Les femmes avec enfants vont être particulièrement touchées par la réforme. La majoration de durée d’assurance (MDA) leur permet de cumuler jusqu’à huit trimestres par enfant dans le privé. Mais la réforme diminue largement l’intérêt de ce dispositif, créé en 1972 pour «compenser les éventuels arrêts d’activité et de tenir compte des charges liées à l’éducation des enfants ». Un grand nombre de femmes ayant acquis suffisamment de trimestres au titre de la maternité pour partir à 62 ans ou 63 ans devront malgré tout continuer de travailler jusqu’à 64 ans. « Évidemment, si vous reportez l’âge légal, elles sont un peu pénalisées. On n’en disconvient absolument pas », a d’ailleurs reconnu Franck Riester, ministre chargé des relations avec le parlement.

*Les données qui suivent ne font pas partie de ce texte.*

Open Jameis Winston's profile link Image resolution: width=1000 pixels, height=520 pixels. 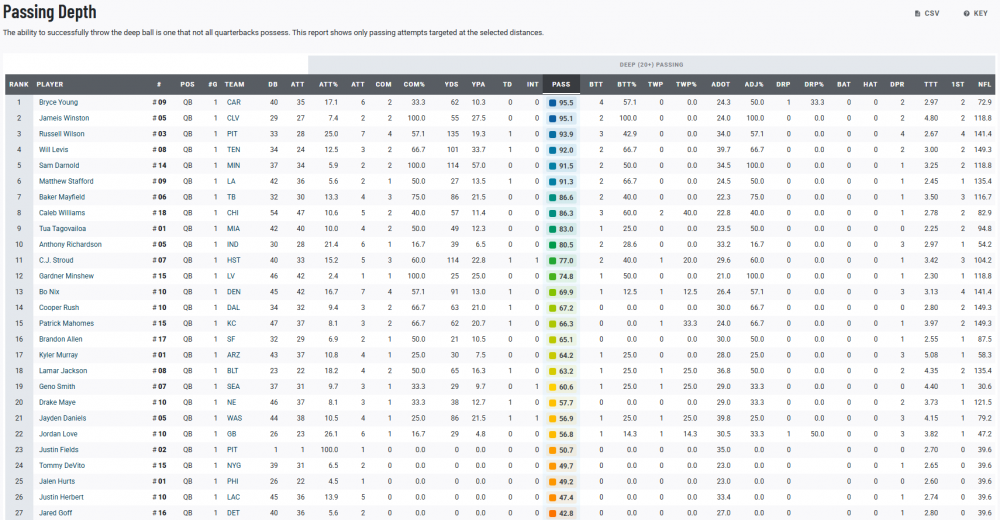(x=62, y=118)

Quant à la revalorisation des pensions minimales, elle ne concernera que les salariées parties sans décote. Pour bénéficier du minimum contributif, qui sera revalorisé jusqu’à 100 euros par mois, il faut en effet avoir une carrière complète ou bien, en cas de carrière incomplète, partir à 67 ans. Selon l’étude d’impact du gouvernement, cette hausse profitera davantage aux futures retraitées qu’à leurs homologues masculins. Camille Thoreau est dubitative.
J’ai envie de mettre en lumière le problème des femmes victimes de violences qui, comme elles auront de toutes petites retraites, auront encore plus de difficultés à quitter un conjoint violent.
Après deux journées de mobilisation, qui ont atteint des niveaux historiques dans la rue, les huit principaux syndicats appellent à de nouvelles manifestations mardi 7 février et samedi 11 février.